In addition to having the highest number of COVID-19 cases in the country, the Western Cape has also found itself in Police Minister Bheki Cele’s bad books.
During a long-awaited briefing on law enforcement’s response to the nationwide lockdown, on Friday, Cele revealed that residents of the Western Cape were particularly defiant of Disaster Management Act regulations. The police minister said, “Provinces with the highest number of arrests for contravention of the lockdown regulations almost mirror the provincial infection rates with the Western Cape in the lead”
Cele added that the Western Cape was followed by the Eastern Cape, KwaZulu-Natal and Gauteng in terms of the number of arrests made for the contravention of lockdown laws. In detailing the decreased crime rate since lockdown’s implementation, Cele also pointed to the Western Cape accounting for a large share of hijackings.
The police minister added that most contraventions related to alcohol and tobacco offences, with illegal public gatherings and unpermitted movement remaining serious challenges.
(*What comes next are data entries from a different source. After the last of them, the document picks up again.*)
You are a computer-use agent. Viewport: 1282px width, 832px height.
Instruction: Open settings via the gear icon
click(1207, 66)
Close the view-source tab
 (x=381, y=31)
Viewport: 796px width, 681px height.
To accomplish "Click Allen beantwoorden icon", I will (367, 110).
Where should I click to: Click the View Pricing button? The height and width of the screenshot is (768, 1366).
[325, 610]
Cele revealed that over 230 000 people had been charged for contravening lockdown regulations, with some citizens being released with warnings or fines while others, involved in more serious crimes, have been dealt with through the court system.
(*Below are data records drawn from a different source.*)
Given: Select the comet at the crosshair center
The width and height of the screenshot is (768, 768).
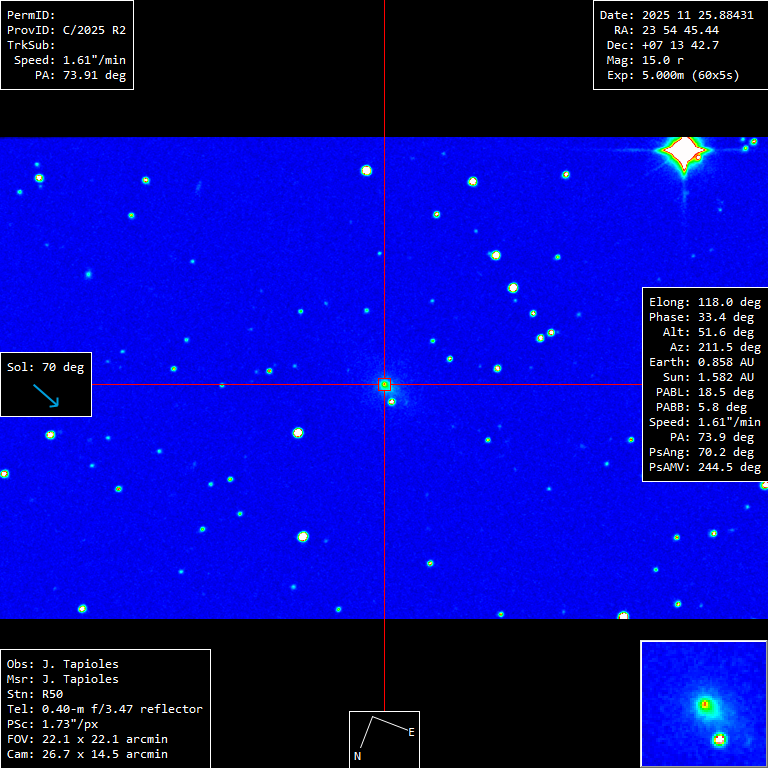Looking at the screenshot, I should (384, 384).
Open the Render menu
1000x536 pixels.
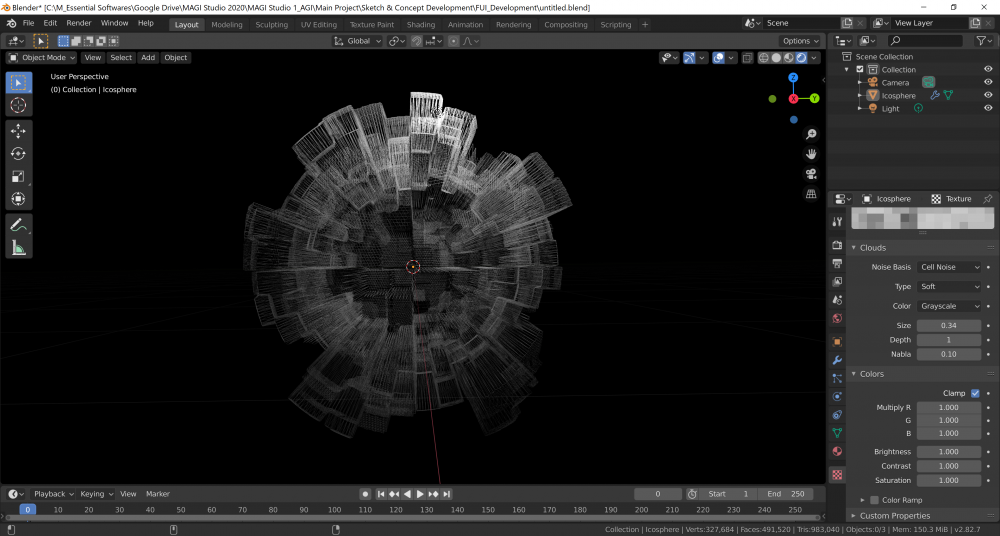79,22
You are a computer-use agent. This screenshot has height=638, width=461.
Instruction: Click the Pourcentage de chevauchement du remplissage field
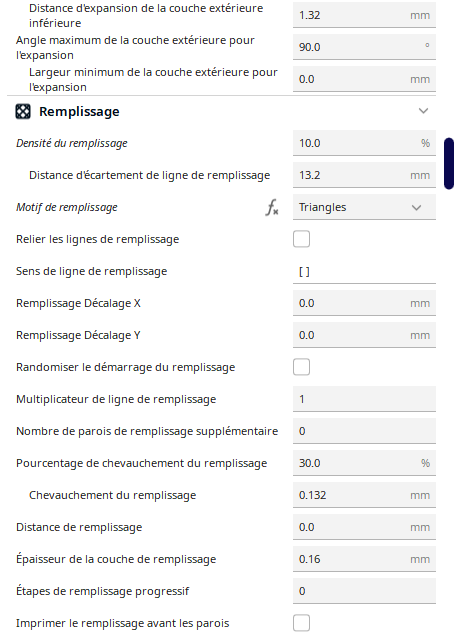tap(364, 463)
The South African Police Service (SAPS) has also been most negatively impacted by COVID-19 in the Western Cape. Cele confirmed that out of the 611 SAPS personnel who have tested positive for the coronavirus, 72% have been stationed in the Western Cape. Cele offered his condolences to the families and friends of two officers who had succumbed to COVID-19 in the Western Cape this week.
Prior to Cele address, a spate of violent truck lootings had forced the closure of Jakes Gerwel Drive in Cape Town. Police and military personnel were deployed to Mitchells Plain and Khayelitsha to monitor the unrest which allegedly stems from protest action over a lack of adequate government aid during lockdown.